Massachusetts came really close last year. The goal was to hold the rise in health care spending to 3.6 percent, roughly the rate of increase for other goods and services. But the cost of medicine, surgery, an MRI and other health care went up 3.9 percent in 2015.
“It’s a mixed bag,” said Lora Pellegrini, president of the Massachusetts Association of Health Plans. “The good news is that we’re growing slower than the national average. The bad news is that we missed the cost benchmark.”
The 3.9 calculation is part of a report from the state’s Center for Health Information and Analysis. Analysts say a 10 percent increase in spending on pharmacy drugs is one of the main reasons Massachusetts exceeded the cap.
“The report highlights key trends that underscore the importance of continuing to monitor this major sector of the Massachusetts economy,” said Andrew Jackmauh, a spokesman for CHIA.
This is the second year in a row that Massachusetts missed the self-imposed goal that took effect in 2013. In 2014, health care spending rose 4.8 percent. The main issue two years ago was the hike — 18 percent, according to the CHIA report — in the cost of care and rising enrollment in MassHealth. The government insurance plan's spending was closer to the state target last year — up 4.6 percent.
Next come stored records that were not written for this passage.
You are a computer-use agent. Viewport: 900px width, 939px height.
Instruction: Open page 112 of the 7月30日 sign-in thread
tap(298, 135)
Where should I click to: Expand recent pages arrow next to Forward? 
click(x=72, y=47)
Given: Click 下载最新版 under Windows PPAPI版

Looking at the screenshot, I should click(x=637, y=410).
The report highlights some worrisome trends. The amount of money patients pay in addition to health insurance continues to rise — up 4.4 percent last year. Insurers argue that high deductible plans and more substantial co-pays help keep health care costs in check because they make patients think twice about whether they really need an expensive test or medicine.
“When everything was $5, in the old days, there was over-utilization,” Pellegrini said. “Often times folks weren’t really thinking about which institution or which doctor they were going to see because they were shielded from the cost.”
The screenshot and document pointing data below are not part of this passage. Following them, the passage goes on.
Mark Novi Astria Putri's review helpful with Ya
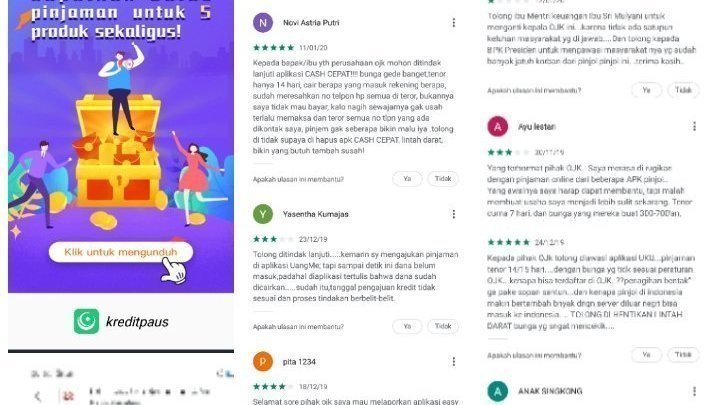Image resolution: width=720 pixels, height=405 pixels. pos(407,179)
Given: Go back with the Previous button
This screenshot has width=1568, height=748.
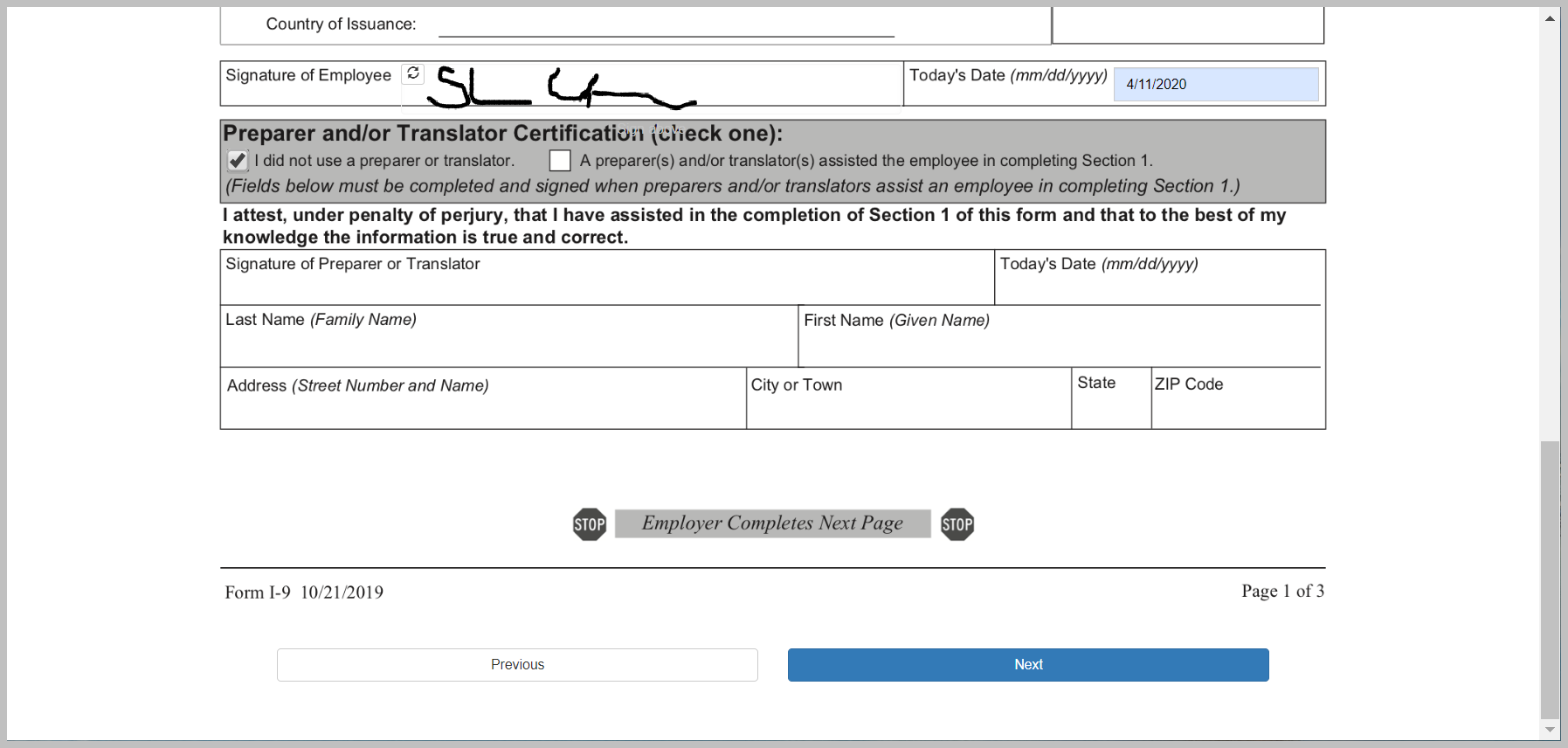Looking at the screenshot, I should point(517,665).
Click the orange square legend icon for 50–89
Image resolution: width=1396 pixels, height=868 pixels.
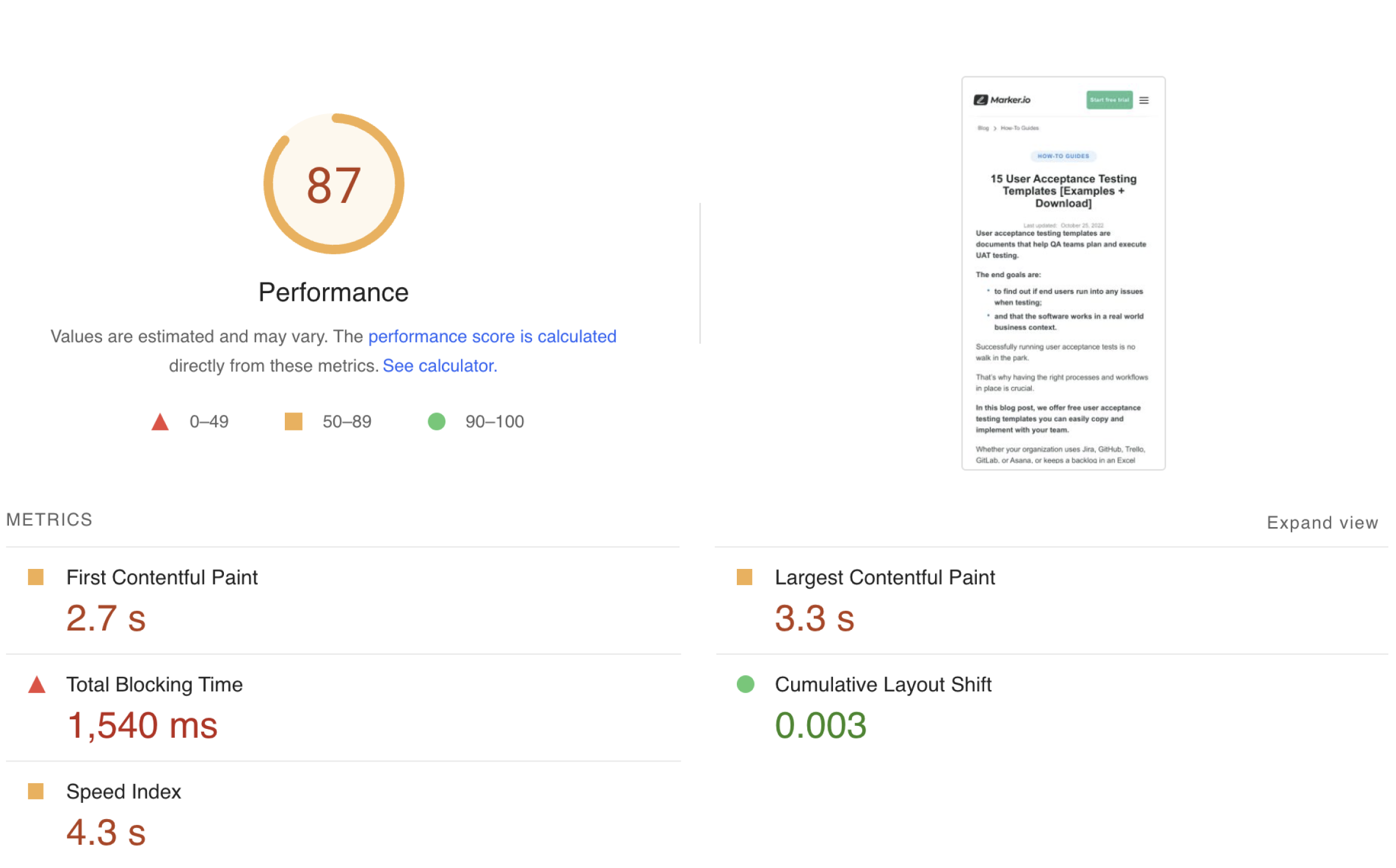[x=293, y=421]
Massachusetts continues to be the only state that sets a cap, albeit a soft one, on overall health care spending. Insurers say they use it every day as leverage in talks with doctors, hospitals and clinics. Providers say “3.6 percent,” the benchmark, is a frequent reference point in hospital board rooms as well.
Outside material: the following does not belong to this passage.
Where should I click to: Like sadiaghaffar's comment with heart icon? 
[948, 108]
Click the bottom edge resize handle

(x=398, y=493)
But some changes the cap was expected to trigger are not playing out. The movement toward global budgets, where providers are paid a fixed amount of money but given more control over how they spend it, slowed in 2015. Also 1.9 percent fewer residents with commercial health insurance were covered by an alternative payment plan last year as compared to 2014.
Massachusetts spent $8,424 per resident on health care in 2015 for a total of $57 billion. Some employers say that with inflation at 0.6 percent last year, they had trouble maintaining health insurance. Even if Massachusetts can meet the cap of 3.6 percent, it may not be low enough to make health care affordable for all.